Nous pouvons certes choisir la méthode utilisée, les questions posées, mais pas les réponses des personnes interrogées! Et nous ne concluons qu’après plusieurs recherches utilisant des questions différentes, voire des méthodes différentes, comme les questionnaires et l’analyse des discours produits naturellement, par exemple sur les réseaux sociaux. Il arrive que nous ne confirmions pas nos hypothèses, comme dans toute recherche scientifique objective, et si possible, nous tentons de répéter les tests dans de nombreux pays, par de nombreuses chercheuses et chercheurs différents.

Vitale pour la sauvegarde de la démocratie

Arrivés au terme des critiques de la critique du complotisme que j’ai pu identifier, il convient de rappeler qu’elle ne constitue pas — comme souvent proclamé — de «l’anti-complotisme», puisque c’est une critique de la «religion du complot» (croyances en des complots sur base de preuves insuffisantes) et non pas de la «science du complot» (enquêtes professionnelles à la recherche de preuves directes de complots validées par les tribunaux). De plus, cette critique n’est pas idéologique, mais scientifique, parce qu’informée par des milliers de recherches scientifiques dont les résultats auraient pu indiquer l’inverse — et donc nous amener à faire au contraire l’apologie des théories du complot.

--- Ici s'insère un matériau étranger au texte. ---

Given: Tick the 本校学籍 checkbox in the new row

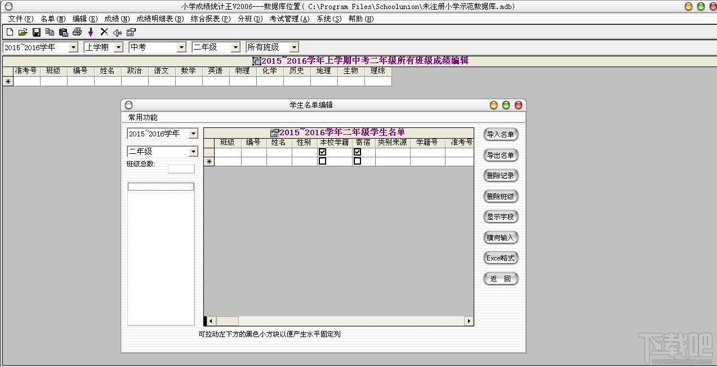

Au contraire, cette critique informée et rationnelle du complotisme est vitale pour la sauvegarde de la démocratie. Comme déjà conseillé précédemment, que celles et ceux qui en doutent visionnent la remarquable série de documentaires sur France TV intitulée «La fabrique du mensonge», qui fait l’état des lieux des risques que le complotisme fait courir à la démocratie: trumpisme et bolsonarisme allant jusqu’à de quasi-insurrections, antisémitisme plus ou moins larvé de tout complotisme un tant soit peu extrême, menaces de coup d’État de milices d’extrême droite complotistes en France (affaire Mia) et en Allemagne, menaces physiques des coronasceptiques sur les ministres de la Santé, les campagnes de désinformation numériques russes visant à déstabiliser les démocraties occidentales, accusations sans preuves de fraudes en démocratie, etc. Si certains ou certaines pensent qu’il faut restreindre la critique du complotisme à la dénonciation des illuminés qui croient que la Terre est plate malgré des millénaires de science, cet inventaire non exhaustif leur donnera l’occasion de mesurer l’ampleur de leur erreur.

Pour terminer, il faut certes veiller à ce que l’anathème «complotiste» ne soit pas mal utilisé (par exemple pour tenter de dénigrer une enquête en cours), et que la liberté d’expression soit le plus possible maintenue — mais comme on l’a vu, elle ne saurait être totale, avec le fameux problème de la tolérance de l’intolérance —, et cela est parfaitement compatible avec une critique raisonnée du complotisme, elle-même indispensable pour la sauvegarde de la démocratie, au même titre d’ailleurs que des contre-pouvoirs rationnels.